Lecornu : fausse rupture et vraie censure

par Laurent Joffrin |  publié le 05/10/2025

La composition du nouveau gouvernement, déjà contestée par Retailleau, annonce la poursuite de la même politique et mène tout droit à la chute précoce de l’équipe Lecornu.

portrait de Laurent JOFFRIN (Photo Philippe-Matsas, 2020)

On connaît l’aphorisme du prince de Salina, dans Le Guépard, si souvent cité : « Il faut que tout change pour que rien ne change ». Moins sophistiqué – élu de l’Eure et non seigneur sicilien – Sébastien Lecornu vient d’en donner une version moins paradoxale, moins oxymorique, plus terre-à-terre en somme et pleine de de bon sens : « Pour que rien ne change, il faut que rien ne change ».

Ainsi, il vient de nommer un gouvernement concocté pendant un long mois, placé sous le signe de « la rupture », selon ses propres mots, et qui est la réplique exacte, à quelques détails près, du gouvernement avec lequel il souhaitait « rompre ».
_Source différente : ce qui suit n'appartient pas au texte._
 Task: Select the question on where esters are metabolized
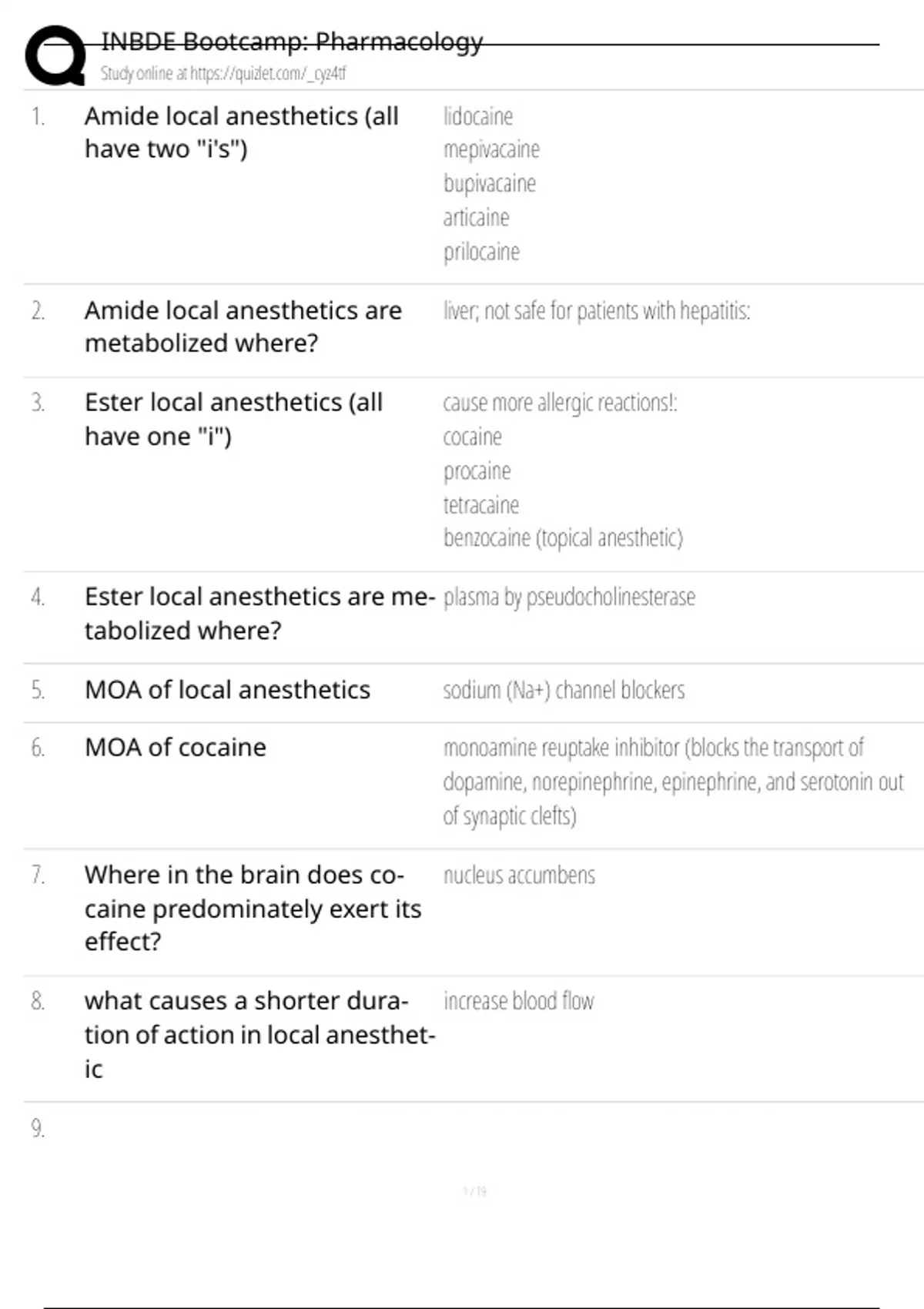coord(259,613)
Rupture ébouriffante, donc. Il fallait du neuf : Borne reste en place, tout comme Valls, Darmanin, Vautrin, Barrot, Pannier-Runacher, Genevard, Montchalin, ou Tabarot. Il fallait de l’inédit : Le Maire, l’homme des budgets farces et attrapes, vieux routier du macronisme, revient en force à la Défense. Il fallait des surprises : Woerth, sarkozyste blanchi sous le harnois, fait irruption à l’Aménagement du Territoire, et Aurore Bergé, égérie d’En Marche dès l’origine, s’occupera des femmes. Il fallait de l’exemplaire : Rachida Dati mise en examen pour de émoluments douteux se montant à 900 000 euros, reste à la Culture.

Et voici que l’ancien-nouveau ministre de l’Intérieur, Bruno Retailleau, se paie le luxe de manger le morceau : « La composition du gouvernement ne reflète pas la rupture promise ». Son ire se concentre sur Bruno Le Maire, ex-renégat des Républicains, qu’il rend responsable des dérapages budgétaires de l’ère Macron. D’ici à ce que le chef des LR se retire du gouvernement deux jours après sa nomination, il n’y a pas loin. Peut-être est-ce la rupture promise…

Pourtant, dans cet aéropage, la droite se taille la part du lion. Roland Lescure mis à part, on cherche vainement la moindre trace du « macronisme de gauche » qui servait de caution à une politique qui s’est droitisée inexorablement au fil des années. La plupart des ministres, qu’ils soient encore à LR ou qu’ils aient rejoint le macronisme, ont été formés aux côtés de Chirac et Sarkozy. C’est la nouvelle version du « en même temps » : de droite, mais aussi de droite.

Dans ce gouvernement d’oiseaux non-migrateurs, le ramage se rapporte au plumage. Pour survivre, il devrait amadouer un tant soit peu les socialistes en leur laissant miroiter un compromis qui leur permettrait de justifier une non-censure. De cette ouverture, la nouvelle équipe ne donne aucun signe, sinon l’idée d’un débat parlementaire interminable à la recherche d’un consensus introuvable. Du coup, les socialistes prennent le chemin de la censure et, si rien n’est fait rapidement pour les calmer, ils sont décidés à renverser ce gouvernement si peu conforme à leurs attentes, ne serait-ce que pour ne pas laisser à LFI le monopole de l’opposition de gauche. Peut-être s’agit-il de la vraie rupture : sauf geste fort, l’équipe Lecornu risque de devenir le gouvernement le plus bref de la Vème République.